- _Work instructions_
Leaving out all pictures, copy the lines below exactly, from the line with "Task: Click the" to the last line, both ends included.

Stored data
------------------------------------------------

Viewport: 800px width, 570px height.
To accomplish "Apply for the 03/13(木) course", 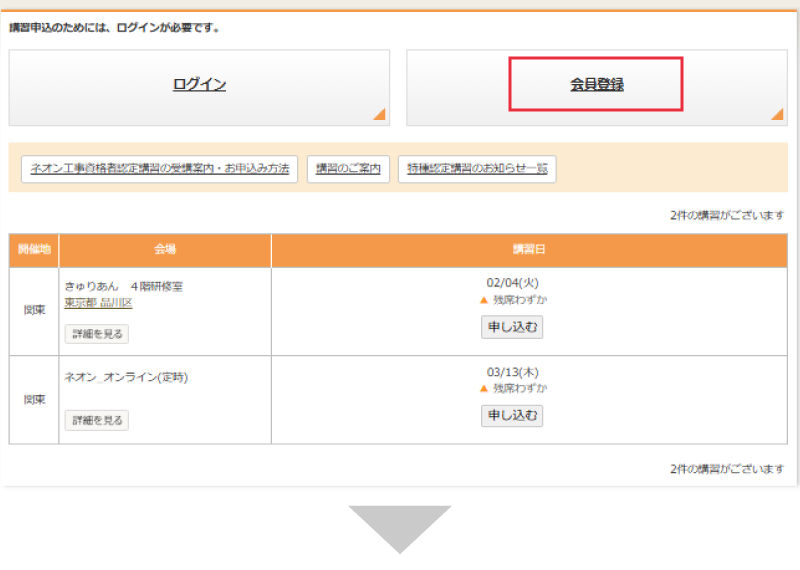I will 511,415.
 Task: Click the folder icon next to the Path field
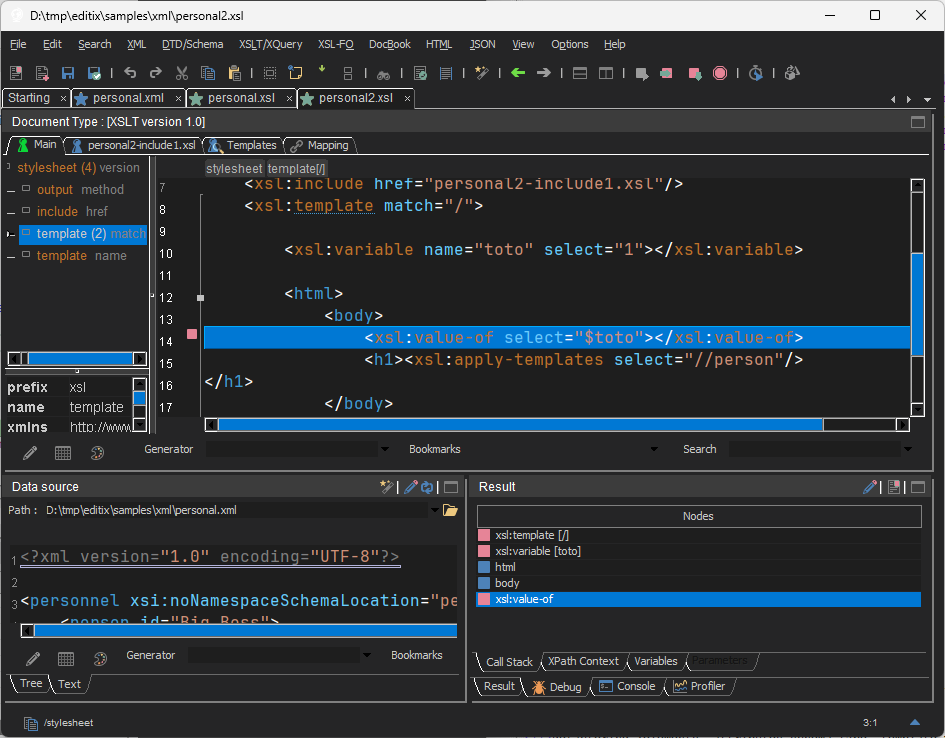(450, 510)
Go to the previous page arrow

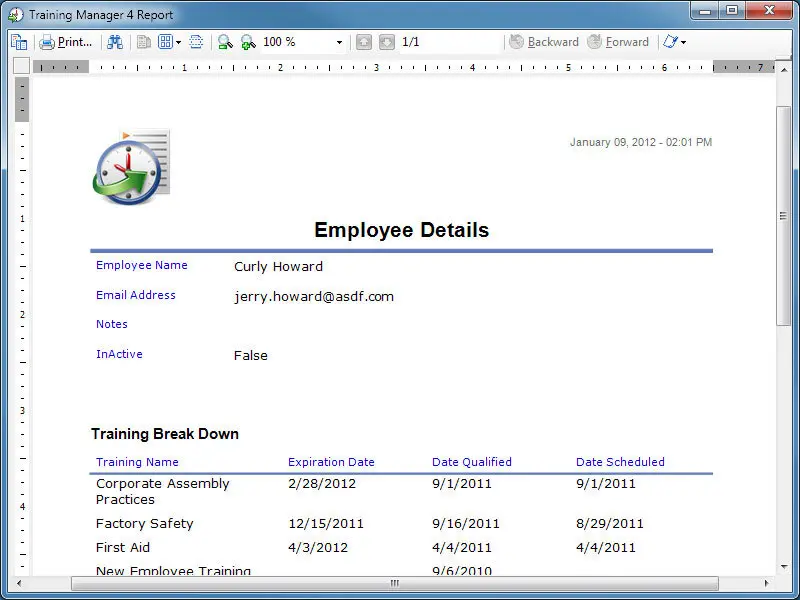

------------------------------------------------

- _Task solution_
 Task: Click the folder icon next to the Path field
(450, 510)
Go to the previous page arrow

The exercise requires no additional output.